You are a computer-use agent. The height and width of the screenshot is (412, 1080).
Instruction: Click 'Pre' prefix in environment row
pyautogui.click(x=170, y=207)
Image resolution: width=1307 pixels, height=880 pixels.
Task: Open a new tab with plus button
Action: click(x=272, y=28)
==
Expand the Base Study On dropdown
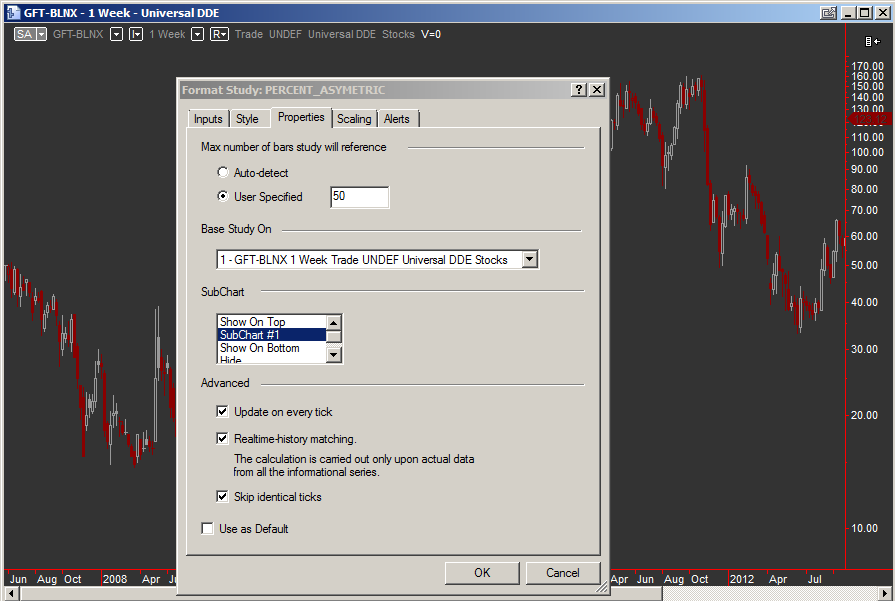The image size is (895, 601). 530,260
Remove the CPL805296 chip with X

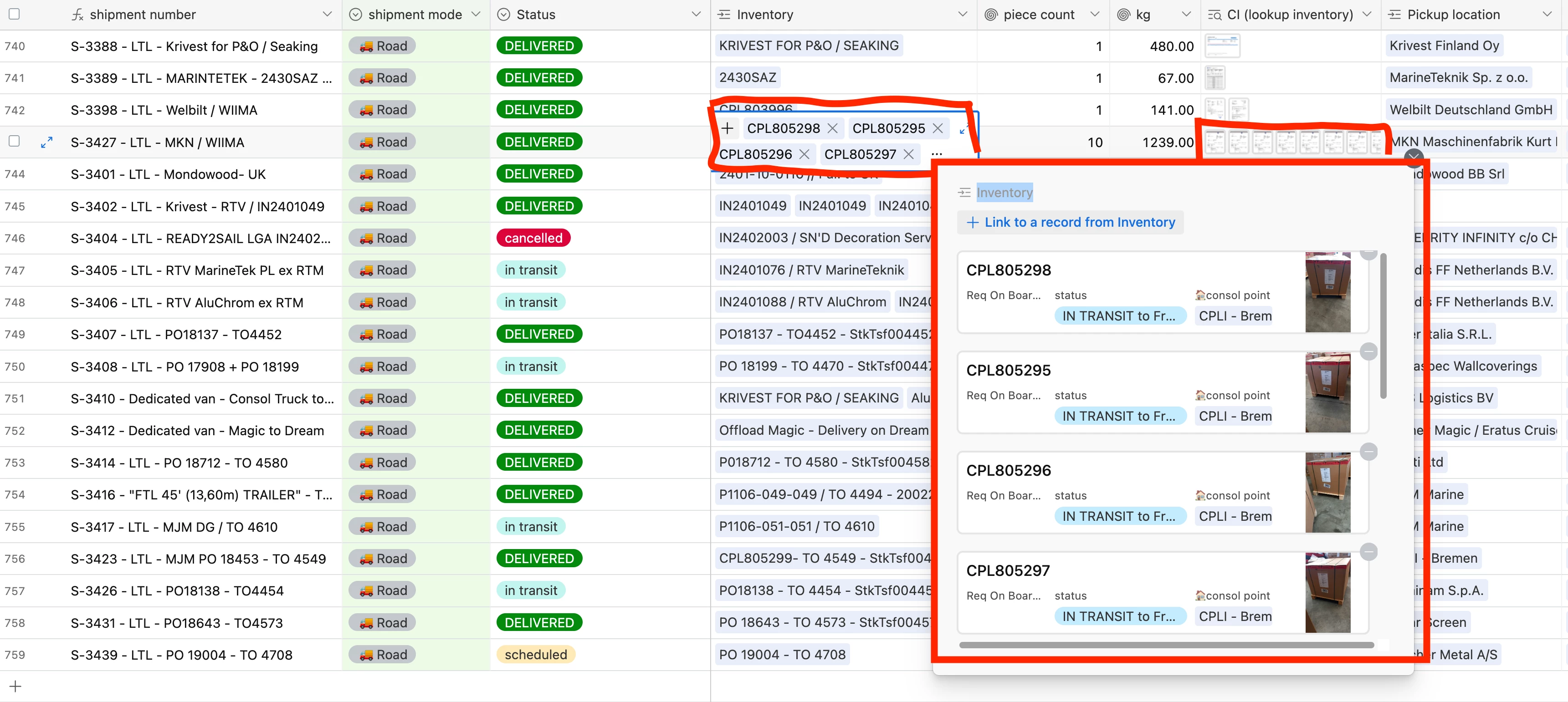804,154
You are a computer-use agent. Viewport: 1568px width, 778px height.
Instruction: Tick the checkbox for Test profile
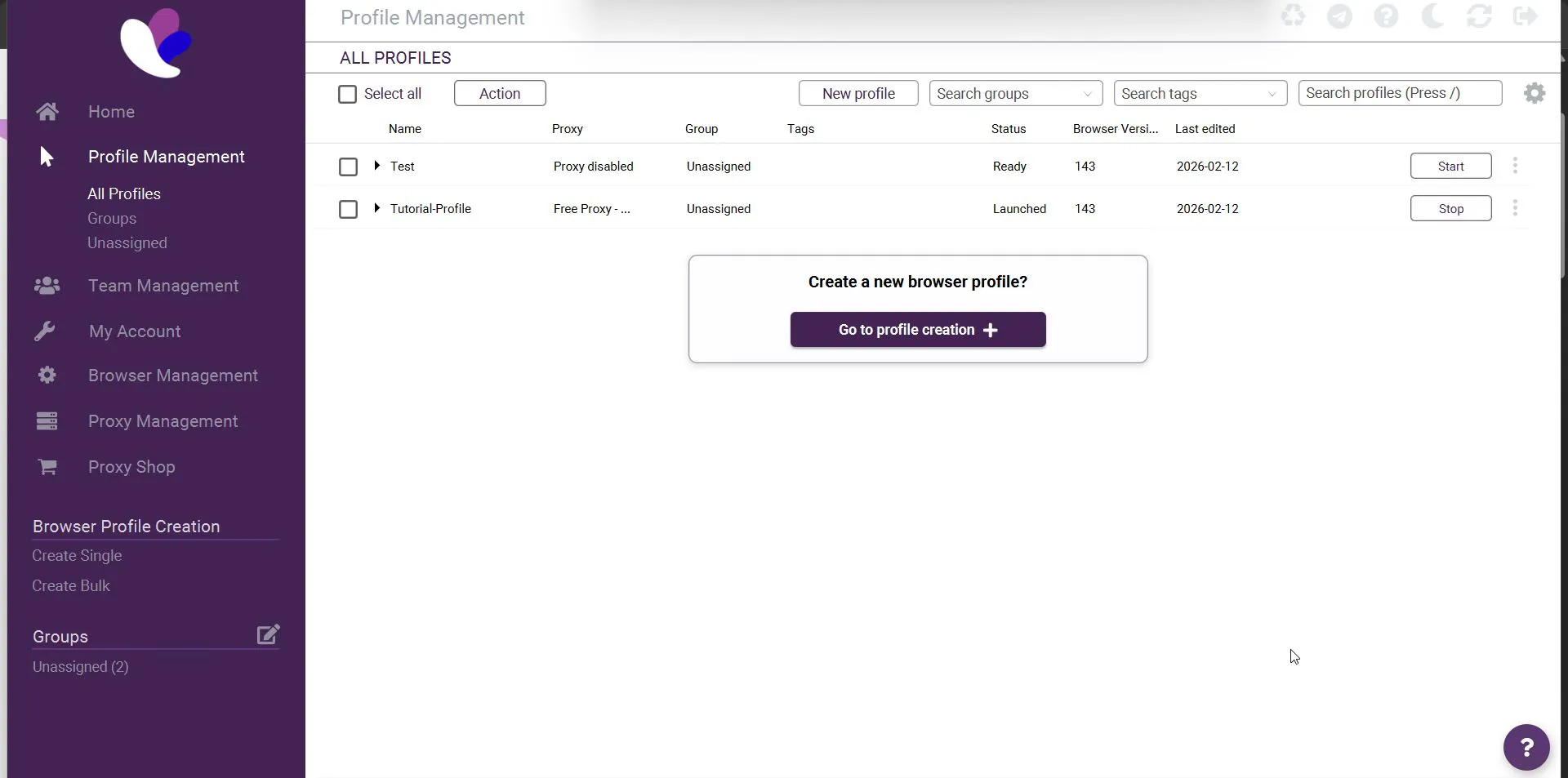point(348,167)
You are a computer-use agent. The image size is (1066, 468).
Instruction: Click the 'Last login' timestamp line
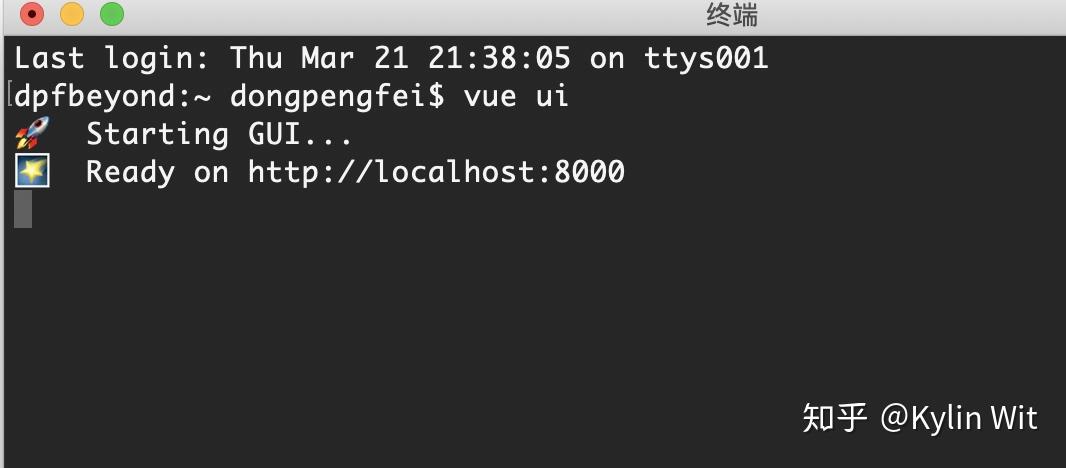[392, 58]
...
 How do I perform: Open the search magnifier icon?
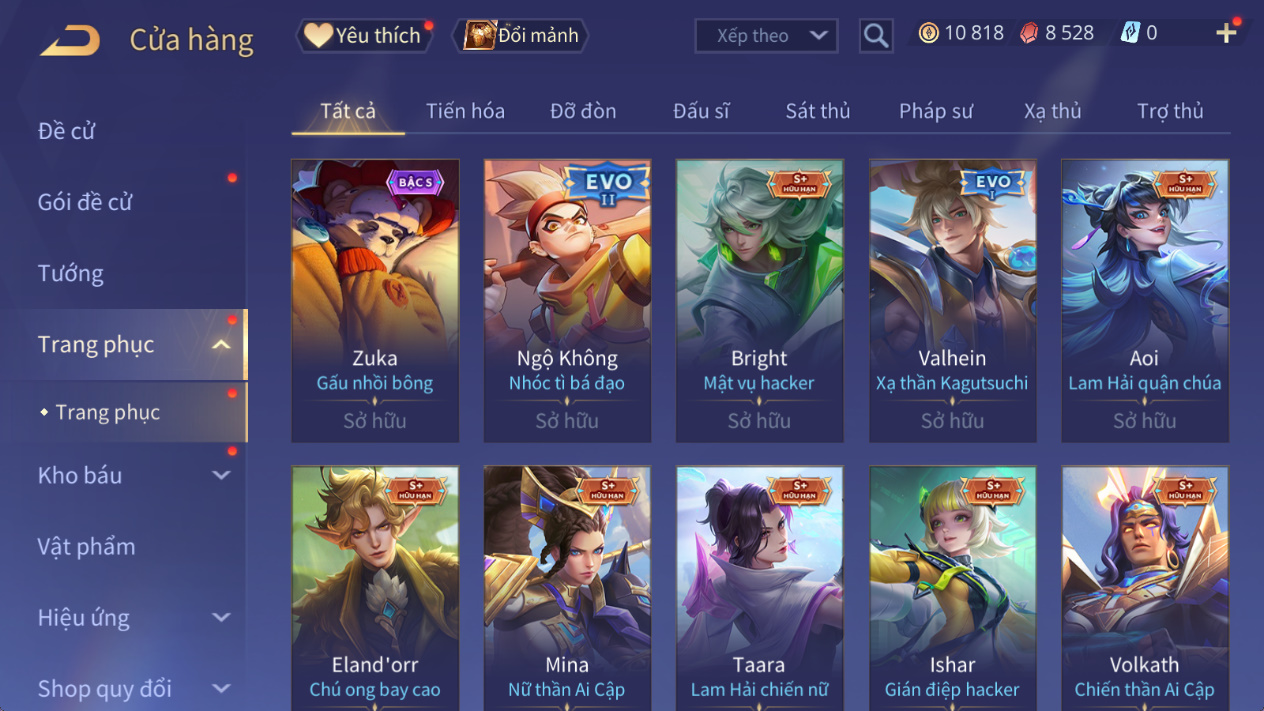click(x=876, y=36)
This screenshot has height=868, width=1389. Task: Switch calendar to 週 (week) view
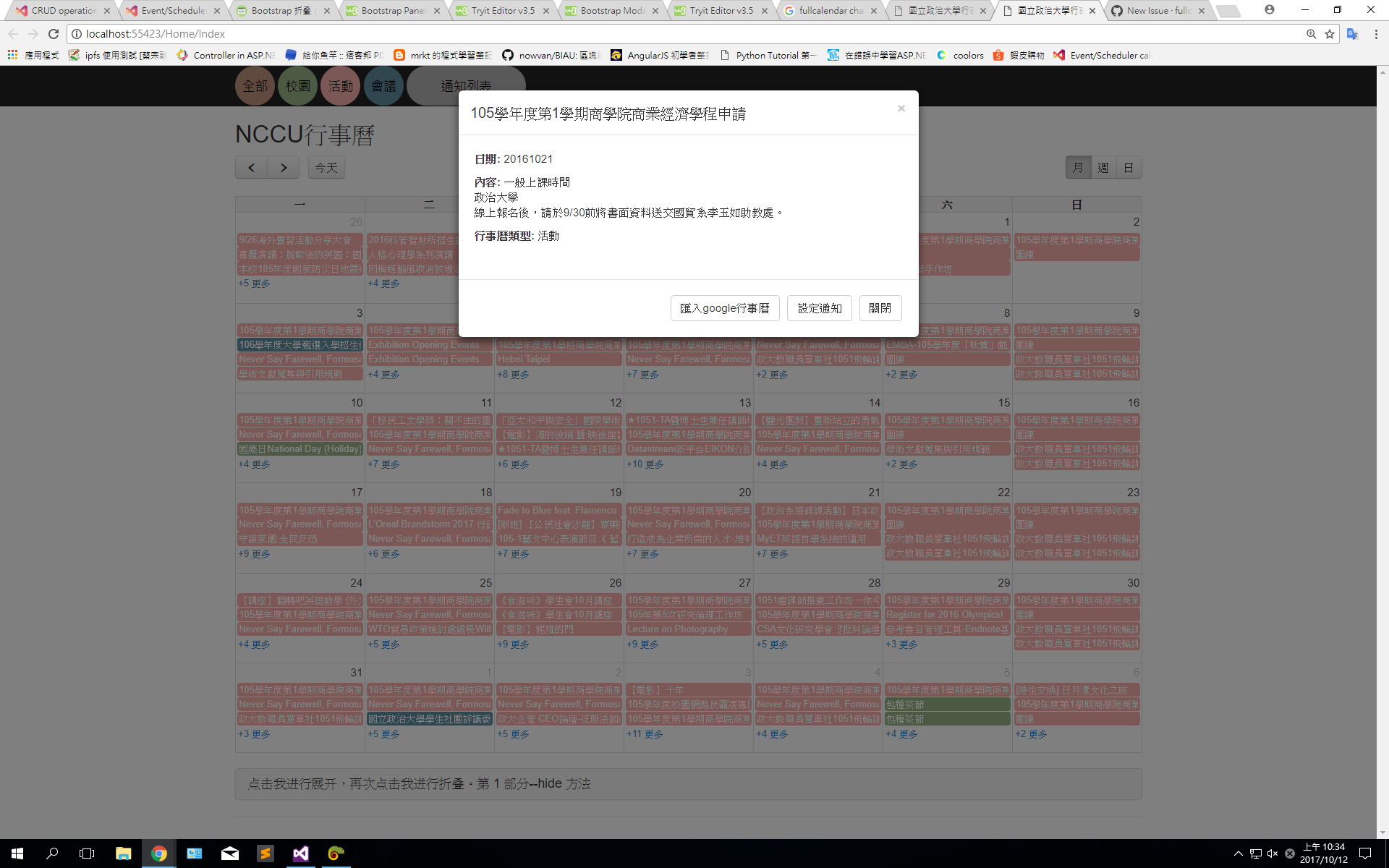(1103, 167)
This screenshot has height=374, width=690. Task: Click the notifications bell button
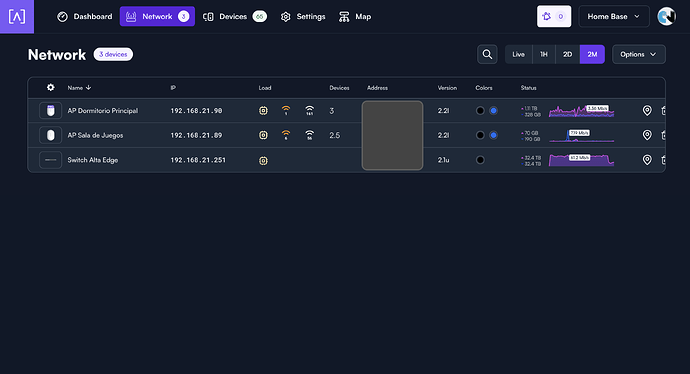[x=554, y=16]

* [Task details]: Output the listing again verbatim, starting at the line that contains "This screenshot has height=868, width=1389." and ending at the line that contains "[x=554, y=16]", with both of those lines included. Omit the pictures from your answer.

* [Answer to this task]:
This screenshot has height=868, width=1389. Task: Switch calendar to 週 (week) view
(1103, 167)
This screenshot has height=374, width=690. Task: Click the notifications bell button
[x=554, y=16]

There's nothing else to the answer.